### Passage shown
________________

Josh Brodesky is clearly a sharp guy and a solid writer, but there are occasions when it’s difficult to understand what we’re exactly supposed to be so upset about. Some of his columns are clearly softballs, like Sunday’s exegesis of a poll posted on pseudo-news outlet the Huffington Post, not worth giving too much thought, and I get those…I post pictures of monkeys on a semi-regular basis. However, today’s attack on the Regional Transportation Authority and former Oro Valley mayor Paul Loomis starts off really intense and sticks to that bubbling rage, even when it’s not clear what exactly is the moral crime being perpetrated here.
Paul Loomis, you just got Brodeskyed!
I can’t pretend to understand the deep history of the RTA or Loomis’ time on the board, but for me, it doesn’t seem that strange that someone with experience in regional transit might be qualified to continue doing regional transit work even if he lost an election. But, hey, what would the Executive Director of the RTA and their lawyer know? Josh Brodesky’s on the case, and he’s going to get his little remarks in, even if that means bumping detail or clarity.
“So we have a six-figure RTA consultant who can’t actually speak to the RTA board for a year. This is so Tucson.”
ZING!
“Maybe Paul Loomis is worth every penny, but Hayes never showed the public that. Instead it’s just another reminder that in this town it’s really not what you know, but who you know that makes a difference.”
BOOM GOES THE REPORTING DYNAMITE!
I’m going to throw this out there…Brodesky didn’t prove what Loomis does or doesn’t know, so maybe there’s a space for someone being qualified because of who they know and what they know.

________________

### The tasks
1) According to the post on the RTA column, what office did Paul Loomis formerly hold?
2) Why does the post find it unsurprising that Loomis is still working for the RTA?

(Word and item position data)
________________

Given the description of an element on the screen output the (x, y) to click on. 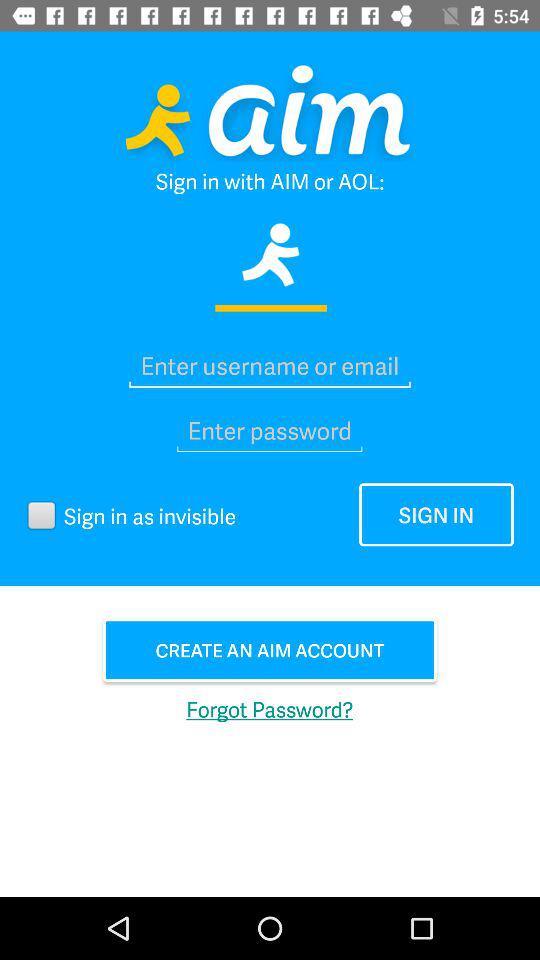
tap create an aim item (269, 649)
Given the description of an element on the screen output the (x, y) to click on. 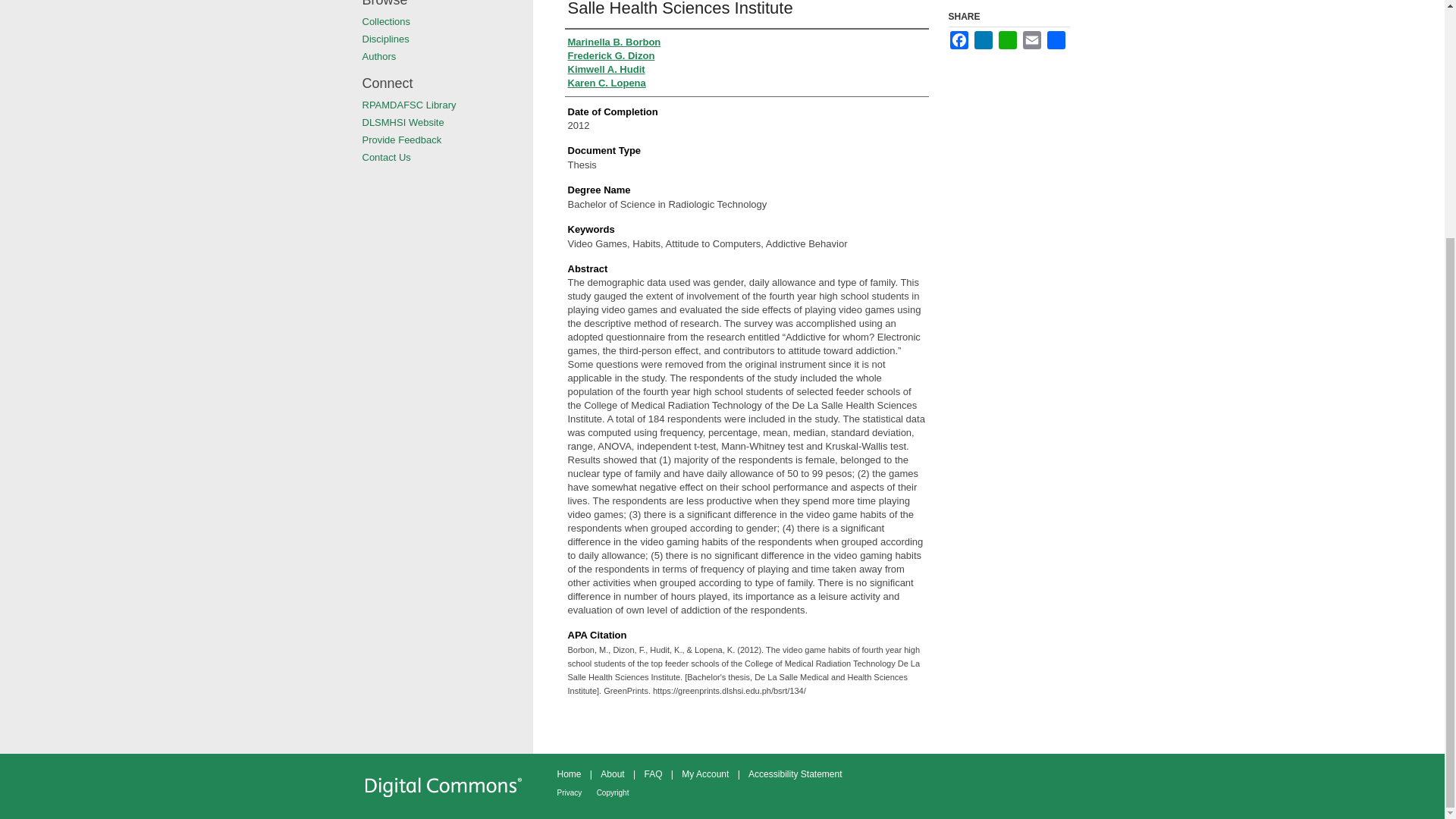
Browse by Disciplines (447, 39)
Authors (447, 56)
Browse by Collections (447, 21)
Share (1055, 40)
Disciplines (447, 39)
WhatsApp (1006, 40)
Browse by Author (447, 56)
Frederick G. Dizon (610, 56)
Email (1031, 40)
Marinella B. Borbon (614, 42)
DLSMHSI Website (447, 122)
Kimwell A. Hudit (606, 69)
Facebook (958, 40)
RPAMDAFSC Library (447, 104)
Collections (447, 21)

________________

### Answer list
1) He was the mayor of Oro Valley.

2) Loomis has experience in regional transit. That could still qualify him for regional transit work, even though he lost an election.